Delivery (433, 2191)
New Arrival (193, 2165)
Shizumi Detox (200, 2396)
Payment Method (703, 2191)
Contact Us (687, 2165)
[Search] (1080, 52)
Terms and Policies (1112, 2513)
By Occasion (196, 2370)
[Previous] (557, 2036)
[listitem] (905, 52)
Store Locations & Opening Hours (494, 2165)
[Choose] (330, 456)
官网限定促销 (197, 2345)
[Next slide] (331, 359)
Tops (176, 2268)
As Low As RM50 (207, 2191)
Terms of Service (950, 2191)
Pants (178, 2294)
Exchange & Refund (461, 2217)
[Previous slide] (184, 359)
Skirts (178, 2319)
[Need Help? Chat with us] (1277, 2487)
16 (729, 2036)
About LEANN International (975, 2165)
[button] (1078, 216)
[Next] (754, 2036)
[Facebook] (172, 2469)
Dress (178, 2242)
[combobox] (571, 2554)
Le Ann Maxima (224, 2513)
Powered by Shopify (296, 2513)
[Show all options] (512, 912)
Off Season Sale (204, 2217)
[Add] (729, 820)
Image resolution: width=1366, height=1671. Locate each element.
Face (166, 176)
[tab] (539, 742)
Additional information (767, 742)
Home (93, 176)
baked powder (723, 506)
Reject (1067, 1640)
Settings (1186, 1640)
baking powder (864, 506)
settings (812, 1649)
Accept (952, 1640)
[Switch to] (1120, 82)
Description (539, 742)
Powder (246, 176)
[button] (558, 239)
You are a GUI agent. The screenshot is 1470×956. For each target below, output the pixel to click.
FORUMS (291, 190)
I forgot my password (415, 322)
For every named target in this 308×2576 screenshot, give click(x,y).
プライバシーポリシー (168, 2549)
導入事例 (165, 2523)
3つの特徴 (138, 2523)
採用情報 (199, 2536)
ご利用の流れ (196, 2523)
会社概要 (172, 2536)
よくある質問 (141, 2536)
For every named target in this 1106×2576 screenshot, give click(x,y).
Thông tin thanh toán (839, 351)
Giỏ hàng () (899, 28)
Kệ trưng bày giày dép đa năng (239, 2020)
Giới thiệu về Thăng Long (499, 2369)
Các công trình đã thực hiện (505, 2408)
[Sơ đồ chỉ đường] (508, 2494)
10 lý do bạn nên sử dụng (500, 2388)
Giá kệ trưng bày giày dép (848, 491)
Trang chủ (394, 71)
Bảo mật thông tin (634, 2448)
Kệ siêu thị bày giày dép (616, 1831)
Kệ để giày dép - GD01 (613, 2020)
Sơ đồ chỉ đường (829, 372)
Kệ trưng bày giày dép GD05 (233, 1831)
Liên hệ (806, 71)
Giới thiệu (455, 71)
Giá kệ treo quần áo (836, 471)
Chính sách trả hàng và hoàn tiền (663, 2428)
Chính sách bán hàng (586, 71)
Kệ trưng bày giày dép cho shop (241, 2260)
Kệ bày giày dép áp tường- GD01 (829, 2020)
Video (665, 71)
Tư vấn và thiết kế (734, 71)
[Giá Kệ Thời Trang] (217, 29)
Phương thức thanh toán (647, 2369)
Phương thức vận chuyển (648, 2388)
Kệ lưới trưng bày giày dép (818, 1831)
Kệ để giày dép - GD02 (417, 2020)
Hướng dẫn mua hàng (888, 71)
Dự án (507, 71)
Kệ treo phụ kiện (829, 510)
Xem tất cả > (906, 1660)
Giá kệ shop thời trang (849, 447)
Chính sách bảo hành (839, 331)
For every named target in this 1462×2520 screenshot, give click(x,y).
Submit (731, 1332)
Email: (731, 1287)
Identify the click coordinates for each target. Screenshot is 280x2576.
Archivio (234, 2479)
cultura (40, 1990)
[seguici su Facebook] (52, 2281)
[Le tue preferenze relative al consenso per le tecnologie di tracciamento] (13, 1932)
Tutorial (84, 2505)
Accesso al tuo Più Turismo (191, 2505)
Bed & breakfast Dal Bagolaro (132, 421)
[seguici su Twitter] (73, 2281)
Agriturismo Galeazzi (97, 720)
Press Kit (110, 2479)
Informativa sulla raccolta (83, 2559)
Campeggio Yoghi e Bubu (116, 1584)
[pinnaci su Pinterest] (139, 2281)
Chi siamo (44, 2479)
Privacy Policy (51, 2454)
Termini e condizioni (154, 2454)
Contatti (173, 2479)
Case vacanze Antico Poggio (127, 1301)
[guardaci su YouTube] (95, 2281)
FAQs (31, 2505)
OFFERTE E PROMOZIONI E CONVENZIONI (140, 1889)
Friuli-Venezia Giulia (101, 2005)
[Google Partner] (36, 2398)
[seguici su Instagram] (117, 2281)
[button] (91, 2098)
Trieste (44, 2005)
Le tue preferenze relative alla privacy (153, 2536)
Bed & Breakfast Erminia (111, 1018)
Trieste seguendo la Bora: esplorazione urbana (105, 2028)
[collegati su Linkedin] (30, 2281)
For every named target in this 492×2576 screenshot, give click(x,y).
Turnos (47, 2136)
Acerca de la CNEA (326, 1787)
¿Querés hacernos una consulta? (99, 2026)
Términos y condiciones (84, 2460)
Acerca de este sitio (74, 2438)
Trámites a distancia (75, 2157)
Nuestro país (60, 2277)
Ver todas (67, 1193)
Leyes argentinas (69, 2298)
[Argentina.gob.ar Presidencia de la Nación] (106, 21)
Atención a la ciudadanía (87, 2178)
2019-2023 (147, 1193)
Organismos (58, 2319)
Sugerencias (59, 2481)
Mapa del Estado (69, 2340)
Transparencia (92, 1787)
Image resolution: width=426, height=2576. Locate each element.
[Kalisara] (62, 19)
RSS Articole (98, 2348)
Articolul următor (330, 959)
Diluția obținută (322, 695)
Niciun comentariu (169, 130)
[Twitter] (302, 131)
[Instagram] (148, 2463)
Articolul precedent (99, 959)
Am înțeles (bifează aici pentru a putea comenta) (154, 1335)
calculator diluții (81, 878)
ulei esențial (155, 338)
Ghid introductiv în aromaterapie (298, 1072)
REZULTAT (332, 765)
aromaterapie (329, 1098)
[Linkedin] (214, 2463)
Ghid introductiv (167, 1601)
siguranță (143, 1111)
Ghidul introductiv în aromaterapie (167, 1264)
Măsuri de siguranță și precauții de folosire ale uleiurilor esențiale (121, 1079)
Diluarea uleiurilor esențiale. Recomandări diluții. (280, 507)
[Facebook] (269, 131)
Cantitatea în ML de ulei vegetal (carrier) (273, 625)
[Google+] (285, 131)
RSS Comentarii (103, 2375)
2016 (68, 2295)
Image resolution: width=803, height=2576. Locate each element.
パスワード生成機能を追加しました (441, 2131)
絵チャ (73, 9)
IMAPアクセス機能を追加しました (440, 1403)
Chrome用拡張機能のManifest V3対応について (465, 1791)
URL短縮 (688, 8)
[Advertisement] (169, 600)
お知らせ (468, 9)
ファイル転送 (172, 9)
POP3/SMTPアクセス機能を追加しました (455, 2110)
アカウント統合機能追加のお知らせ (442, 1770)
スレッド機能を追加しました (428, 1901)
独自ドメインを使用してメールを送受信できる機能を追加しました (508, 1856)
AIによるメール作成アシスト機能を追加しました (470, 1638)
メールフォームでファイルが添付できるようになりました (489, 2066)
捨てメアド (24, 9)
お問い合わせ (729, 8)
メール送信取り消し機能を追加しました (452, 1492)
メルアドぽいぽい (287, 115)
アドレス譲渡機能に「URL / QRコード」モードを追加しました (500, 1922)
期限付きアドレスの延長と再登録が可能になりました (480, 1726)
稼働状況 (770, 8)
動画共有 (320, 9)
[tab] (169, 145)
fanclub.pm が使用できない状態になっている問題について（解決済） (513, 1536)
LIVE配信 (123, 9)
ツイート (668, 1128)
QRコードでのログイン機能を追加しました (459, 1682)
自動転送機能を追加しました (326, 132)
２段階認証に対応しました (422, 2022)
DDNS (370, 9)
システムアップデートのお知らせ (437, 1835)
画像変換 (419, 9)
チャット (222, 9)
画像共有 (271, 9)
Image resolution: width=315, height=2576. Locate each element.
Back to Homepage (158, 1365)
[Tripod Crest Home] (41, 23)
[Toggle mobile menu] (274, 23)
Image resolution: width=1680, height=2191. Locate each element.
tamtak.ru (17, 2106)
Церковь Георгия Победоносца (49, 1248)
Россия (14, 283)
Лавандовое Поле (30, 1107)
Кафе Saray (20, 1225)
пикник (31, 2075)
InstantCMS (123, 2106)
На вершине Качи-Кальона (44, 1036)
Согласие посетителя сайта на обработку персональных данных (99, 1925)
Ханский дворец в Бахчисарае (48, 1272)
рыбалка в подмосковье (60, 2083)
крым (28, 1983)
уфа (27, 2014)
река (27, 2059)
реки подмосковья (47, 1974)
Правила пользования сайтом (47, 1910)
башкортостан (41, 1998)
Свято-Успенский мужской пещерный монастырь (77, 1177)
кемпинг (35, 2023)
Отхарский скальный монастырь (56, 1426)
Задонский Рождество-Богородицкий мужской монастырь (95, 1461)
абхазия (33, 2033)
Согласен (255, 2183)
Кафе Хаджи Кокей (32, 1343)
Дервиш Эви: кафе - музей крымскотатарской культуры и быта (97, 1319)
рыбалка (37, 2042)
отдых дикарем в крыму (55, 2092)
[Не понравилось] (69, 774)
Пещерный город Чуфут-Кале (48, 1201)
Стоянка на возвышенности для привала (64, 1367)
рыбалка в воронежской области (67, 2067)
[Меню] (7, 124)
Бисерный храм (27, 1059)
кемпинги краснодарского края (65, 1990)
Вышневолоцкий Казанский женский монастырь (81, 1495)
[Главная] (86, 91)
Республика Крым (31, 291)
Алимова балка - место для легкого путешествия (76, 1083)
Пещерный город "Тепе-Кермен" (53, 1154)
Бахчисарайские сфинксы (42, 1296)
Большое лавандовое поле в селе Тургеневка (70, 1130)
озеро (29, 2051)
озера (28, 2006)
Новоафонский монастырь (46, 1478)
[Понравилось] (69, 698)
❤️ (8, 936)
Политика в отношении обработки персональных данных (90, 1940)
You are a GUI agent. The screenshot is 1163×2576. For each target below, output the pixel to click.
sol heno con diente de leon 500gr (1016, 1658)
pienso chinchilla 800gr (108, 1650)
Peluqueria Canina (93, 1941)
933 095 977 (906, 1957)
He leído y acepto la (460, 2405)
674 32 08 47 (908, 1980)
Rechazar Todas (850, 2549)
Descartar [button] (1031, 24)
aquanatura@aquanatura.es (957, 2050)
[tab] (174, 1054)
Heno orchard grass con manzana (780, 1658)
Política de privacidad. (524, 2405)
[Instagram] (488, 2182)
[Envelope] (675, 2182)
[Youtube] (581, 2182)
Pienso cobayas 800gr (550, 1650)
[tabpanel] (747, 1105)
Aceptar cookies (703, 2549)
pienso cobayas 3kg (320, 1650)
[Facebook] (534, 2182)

+ + + + + + +

[Problem to solve]: Could you set down, exactly as written, the lines above between the one holding "[Twitter] (302, 131)" and the one holding "[Google+] (285, 131)", inclusive, and nothing more?

[Written response]:
[Twitter] (302, 131)
[Instagram] (148, 2463)
Articolul precedent (99, 959)
Am înțeles (bifează aici pentru a putea comenta) (154, 1335)
calculator diluții (81, 878)
ulei esențial (155, 338)
Ghid introductiv în aromaterapie (298, 1072)
REZULTAT (332, 765)
aromaterapie (329, 1098)
[Linkedin] (214, 2463)
Ghid introductiv (167, 1601)
siguranță (143, 1111)
Ghidul introductiv în aromaterapie (167, 1264)
Măsuri de siguranță și precauții de folosire ale uleiurilor esențiale (121, 1079)
Diluarea uleiurilor esențiale. Recomandări diluții. (280, 507)
[Facebook] (269, 131)
Cantitatea în ML de ulei vegetal (carrier) (273, 625)
[Google+] (285, 131)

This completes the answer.